Exercise prompt ▸ Every line of the listing below should be written out exactly, minus its pictures.

Excerpted data ▸
((

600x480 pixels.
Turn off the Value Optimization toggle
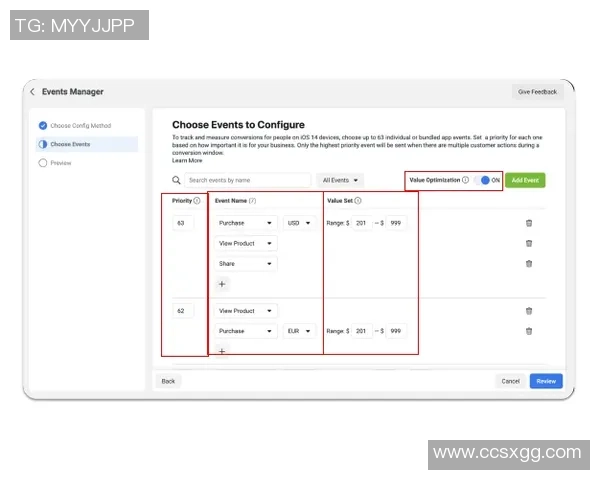pos(485,180)
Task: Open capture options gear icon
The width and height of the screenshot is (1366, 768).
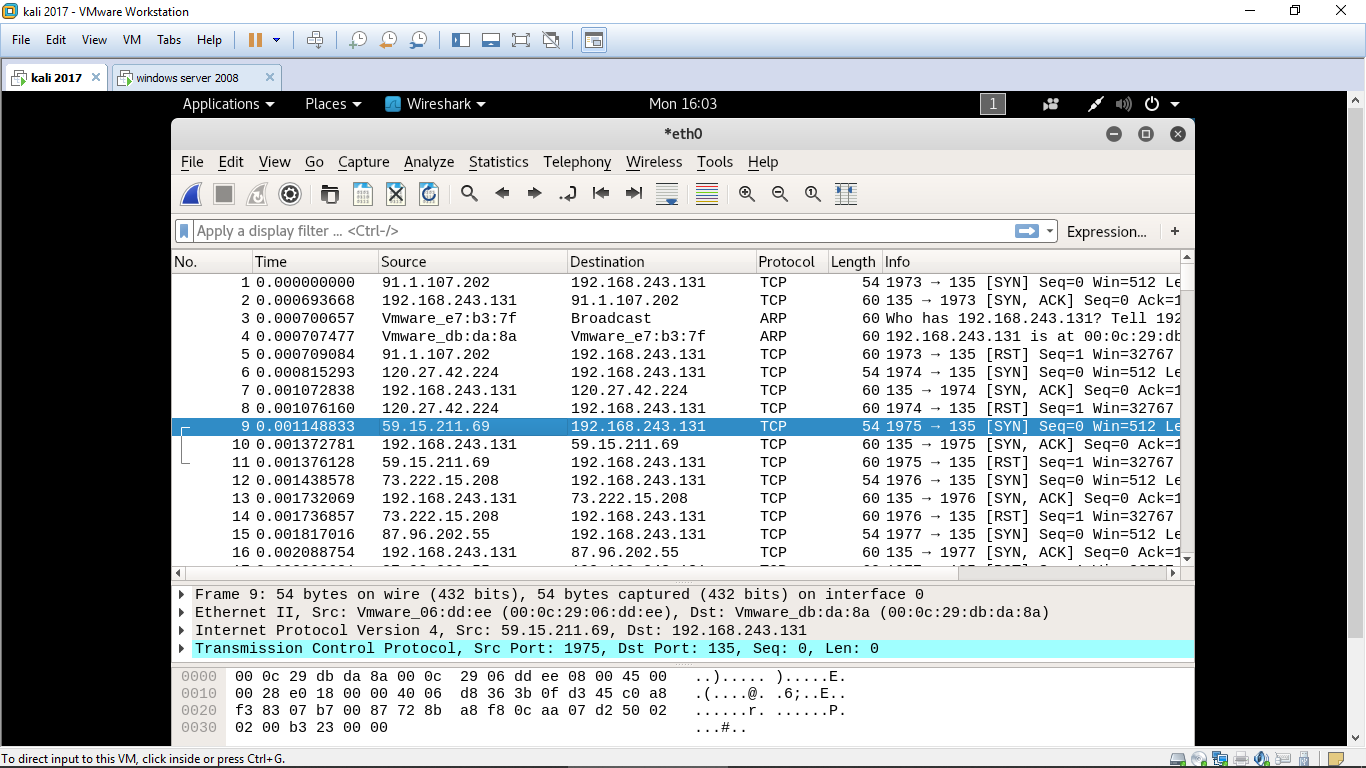Action: point(290,194)
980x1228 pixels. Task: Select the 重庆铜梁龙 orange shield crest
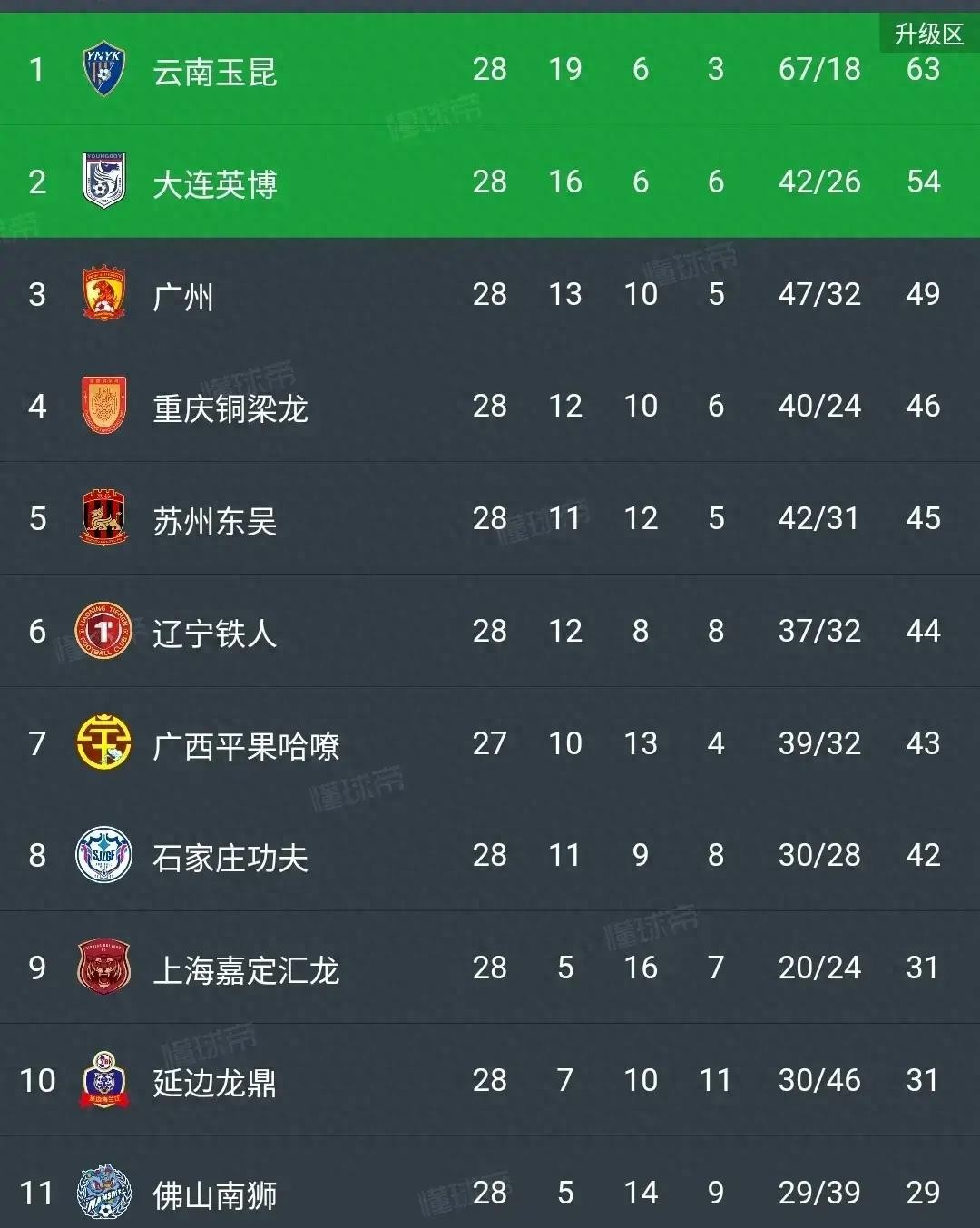(x=103, y=406)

))

Answer section ▸
600x480 pixels.
Turn off the Value Optimization toggle
pos(485,180)
Task: Open capture options gear icon
The width and height of the screenshot is (1366, 768).
Action: point(290,194)
980x1228 pixels. Task: Select the 重庆铜梁龙 orange shield crest
(x=103, y=406)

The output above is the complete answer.